Another thing is that I tend to dislike store bought sourdough as I’ve found most of it to be too tangy/sour. Do all sourdoughs taste like this, or would it be fairly easy to control when making your own bread?
Edit: sorry, I should clarify. I’m specifically talking about sourdough. I’ve baked bread before (though it’s been a long time) but most of the really good looking breads here have been sourdough.
Ima be real.
You can absolutely make bread with no recipes, no training, and little or no guidance. It isn’t brain surgery. Water + flour + yeast + time×heat = bread. The only question is how good the bread will be.
Go to the store, pick up some yeast packets. Pick up a bag of bread flour.
Take two bowls of roughly equal size. Put a few cups of flour in one. In the other, put clean water until it feels like it weighs roughly the same as the one with flour.
Toss a few pinches of salt in the flour. Empty the package of yeast into the water. Walk away for about fifteen minutes. Come back and as long as the yeast is making a few bubbles, you’re good to go.
Mix it all up. Pinch it, punch it, roll it around a while. Get all the flour nice and wet, adding a little water if you need.

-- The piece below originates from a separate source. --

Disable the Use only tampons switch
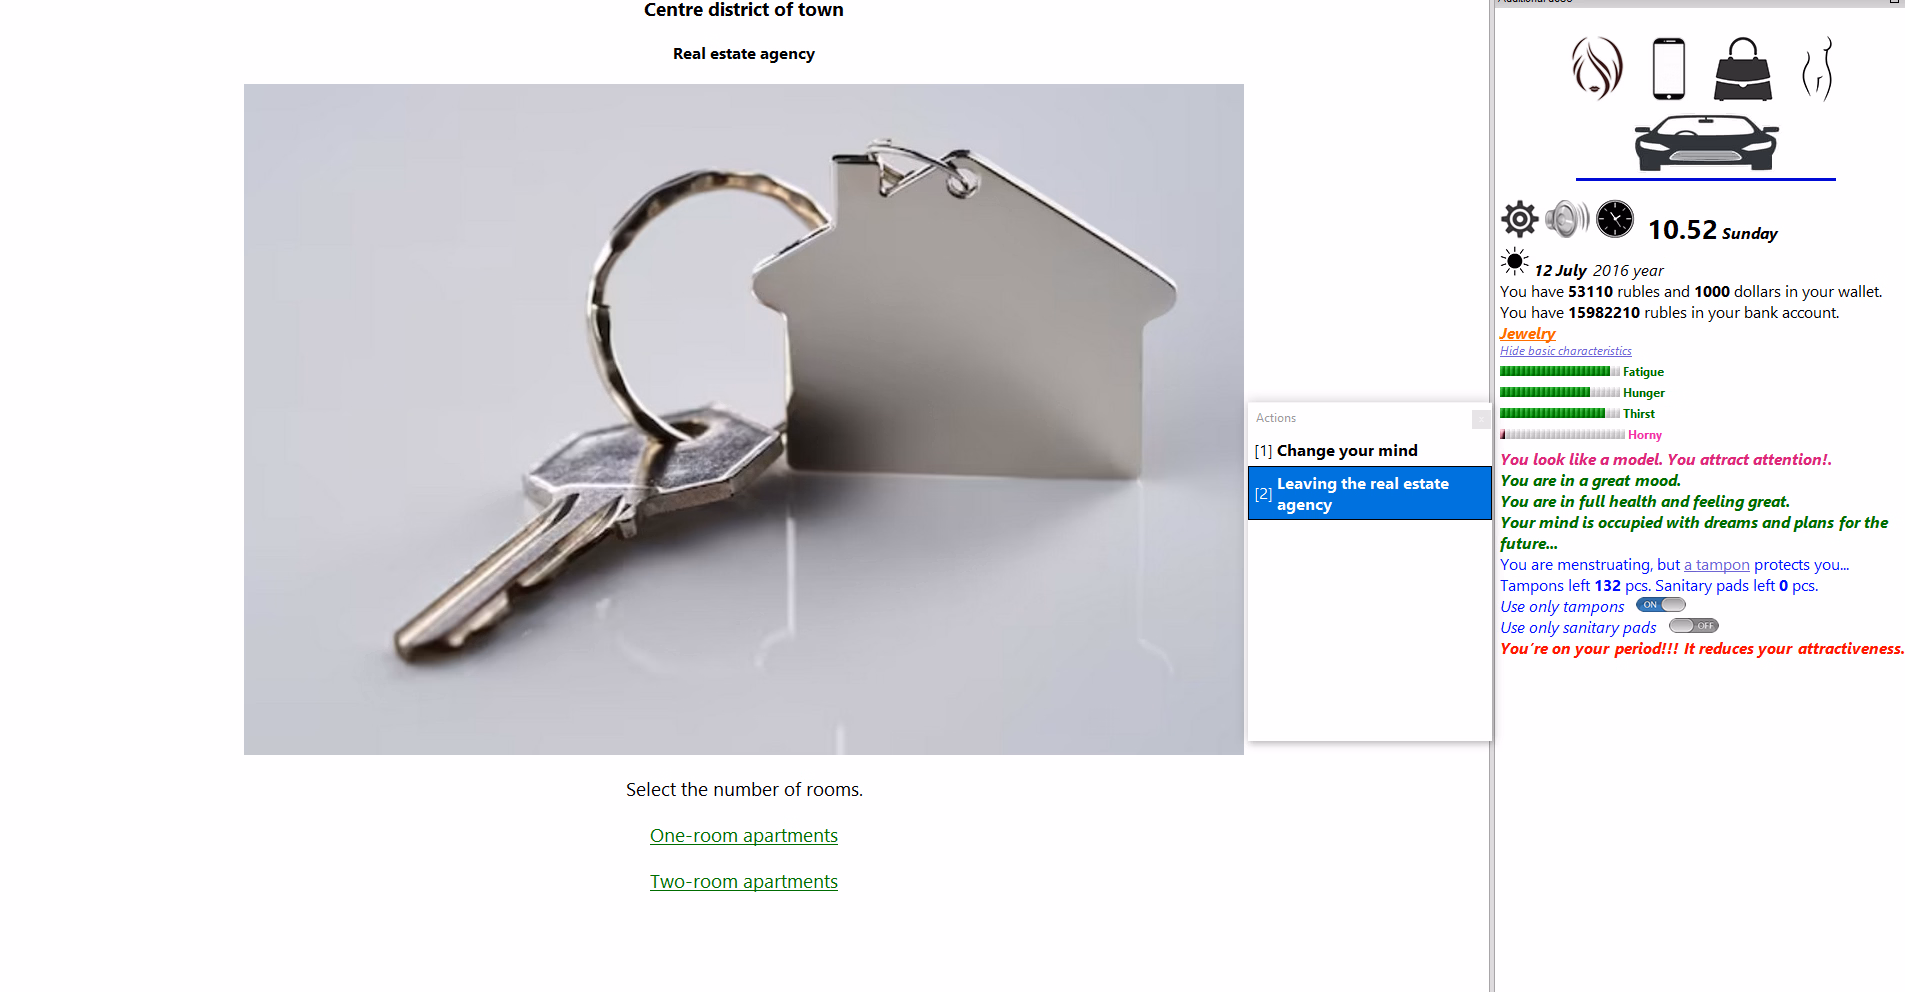The width and height of the screenshot is (1905, 992). pos(1661,605)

Walk away for a while. Check on it every fifteen to twenty minutes. Once it’s puffy, knock the air out of it, and roll it into a ball or a loaf shape and put it in a pan. Walk away and check on it until it’s roughly twice as big. Throw it in the oven, maybe 375 to 400. Bake it for a half hour or so, check on it to see if it’s done. Probably won’t be, but it never hurts to check. Poke a thin stick in. If it comes out gummy, keep cooking until it doesn’t.
When it isn’t, you’re done. Pull it out, let it sit. Wait a half hour minimum, then cut.
That’s it. That’s bread. Won’t be the best, won’t be inedible.
Thing is, if you do it again the next day, it might not come out exactly the same. That’s because precision is what gives you consistency.
But that’s how you test out bread making with minimum investment.
No bullshit, no joking, bread is simple. It was being made with zero precision before the written word.
The hobby of making bread, or the profession of making bread can be very complicated. But the hobby only needs to be as complicated as you want. If you want to chase your ideal loaf, and be able to produce it almost exactly the same every time, rabbit hole doesn’t describe it lol. But you can turn out consistent bread that will make people think you are the yeast god with nothing but a decent scale and a little light reading.
A scale and some bowls are all you need to make amazing bread. Bread that you’ll be proud of. That’s because once you get down to measuring ingredients by the gram, you’re as precise as you can get. Anything under 5 grams of difference, nobody is going to notice anyway. Most of the time, except for salt, anything under 10, and they won’t notice.
The rest is technique. Learning when to stop kneading, temperature and time, that kind of thing. You can’t buy gear to give you that. You can buy gear to make it take less time, but that’s a different thing.
As far as the sourdough goes, yeah. You can control the tang fairly easily. It’s all about how you feed your starter and how you ferment the dough once you’re using the starter. You can make bread with such a low degree of acidity that you’d have to know it was sourdough to tell it is. Just feed the starter well with heavy discarding, and the bacteria that make it tangy won’t have time to produce the acid in the starter. If you then do fast fermentation, they won’t have time to do it in the loaf. But, tbh, at that point, you might as well just buy some yeast. Part of the point of sourdough is that acid.
But damn, once you do get the basics down and you’re turning out bread that’s exactly what you wanted, every time? That’s fucking gold. It’s worth the precision and the fiddling around. Hobby or not, you can get to that point in less than a year of practice at home. Less at a bakery with guidance. You’ll get to where you don’t worry about recipes because you can feel the flour and adjust the water in the mix to account for humidity. That does take a hundred loaves or so, but that’s doable.